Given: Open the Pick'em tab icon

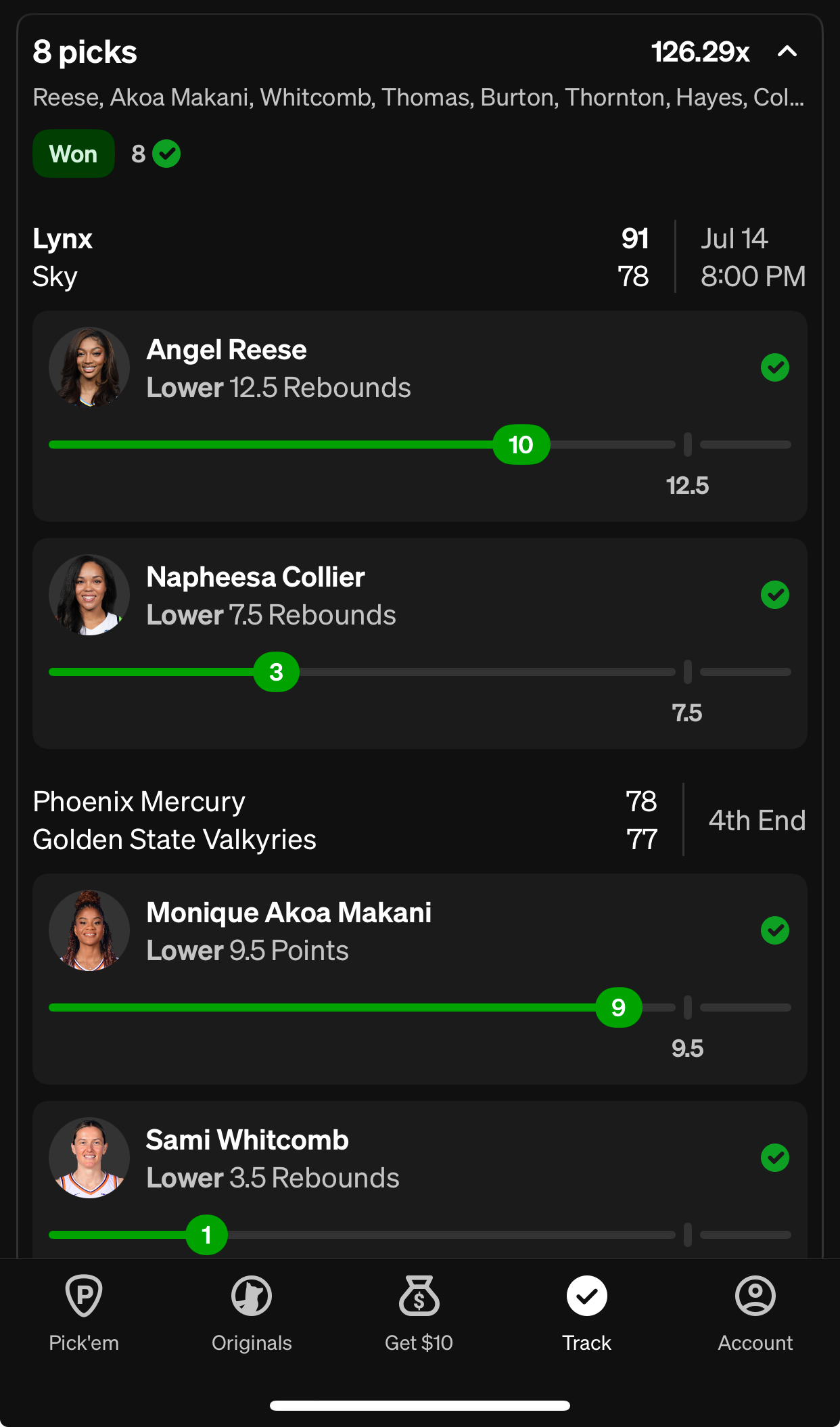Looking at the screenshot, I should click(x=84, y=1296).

==

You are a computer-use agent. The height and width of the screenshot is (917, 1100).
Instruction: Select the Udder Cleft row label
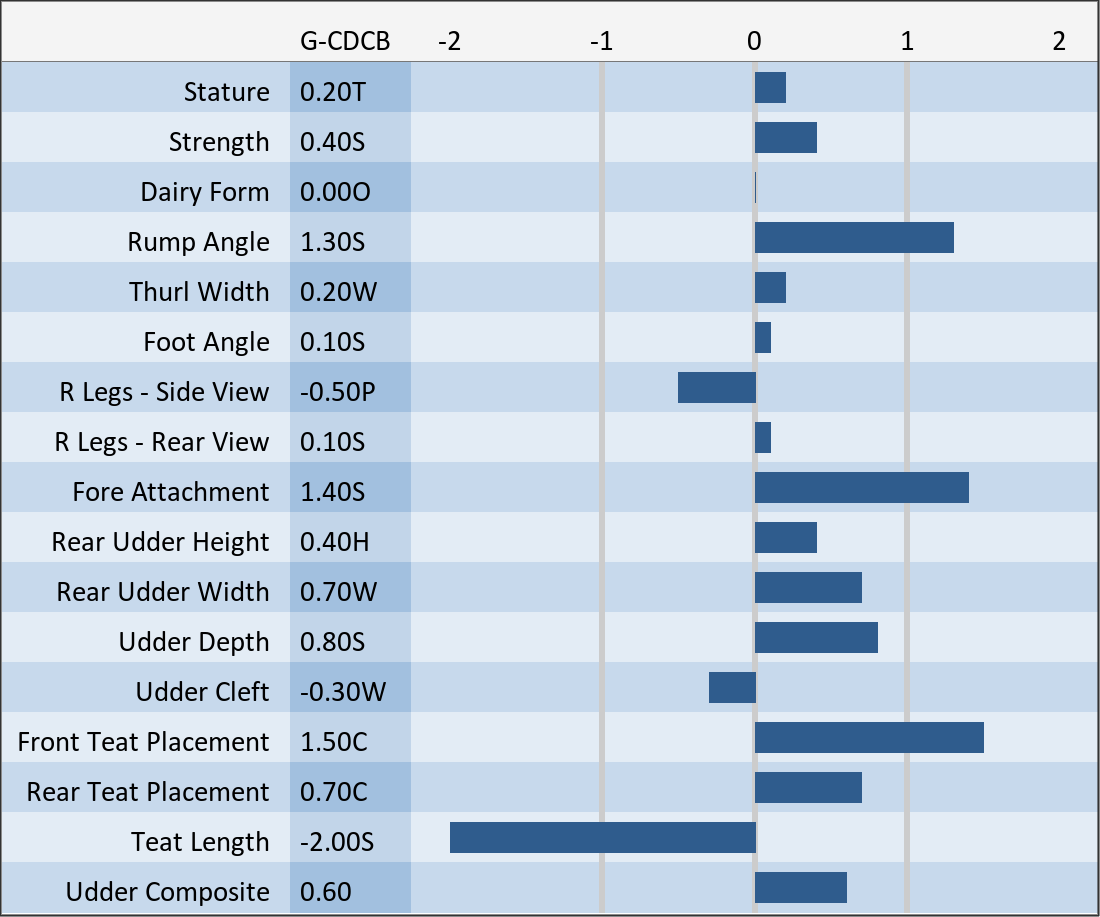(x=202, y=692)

---

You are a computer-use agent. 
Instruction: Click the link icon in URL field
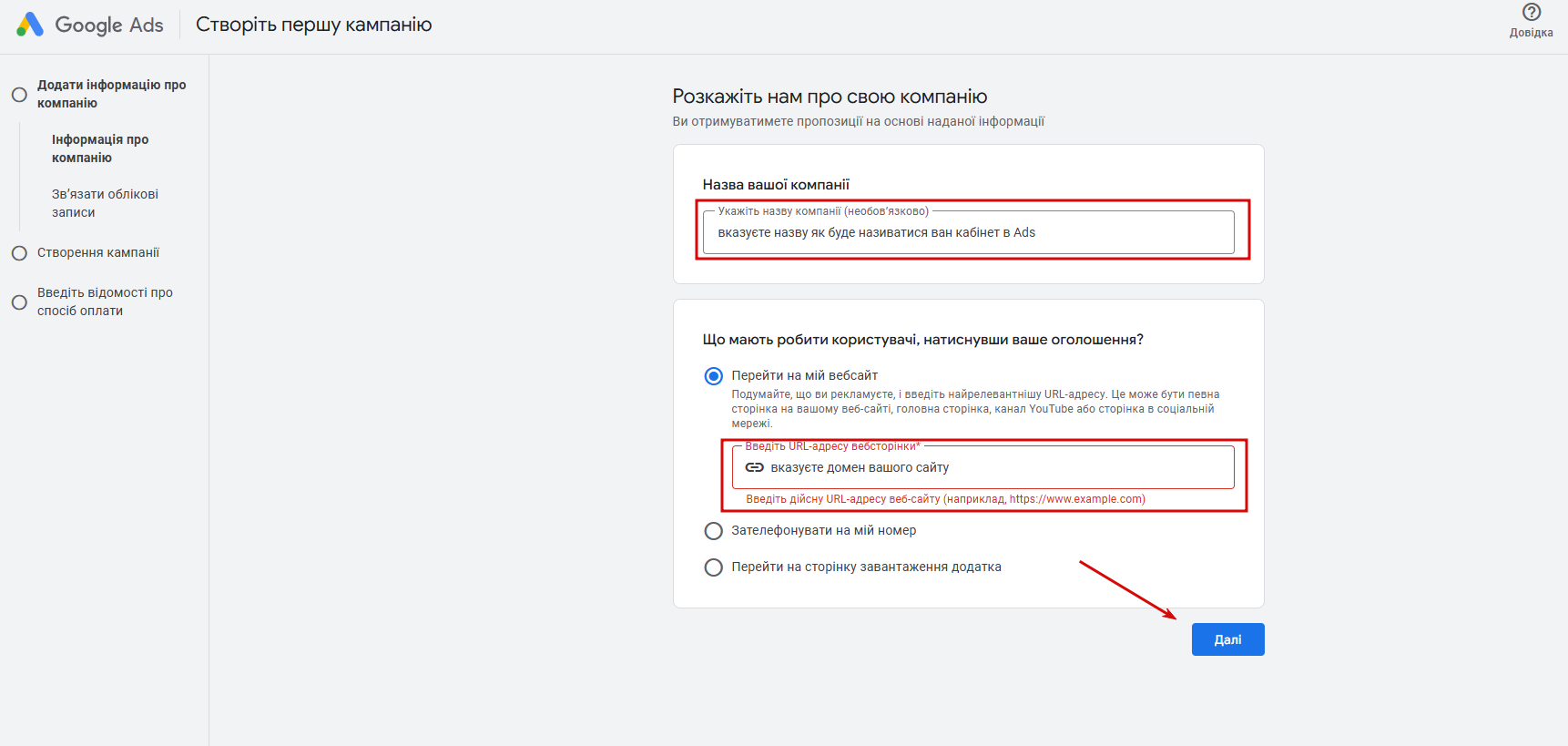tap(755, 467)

■ YOUR TASK: What lines of the material above contain "agent"? Return each of them.

■ RESULT OF THIS EXERCISE:
You are a computer-use agent. The height and width of the screenshot is (917, 1100).
You are a computer-use agent. 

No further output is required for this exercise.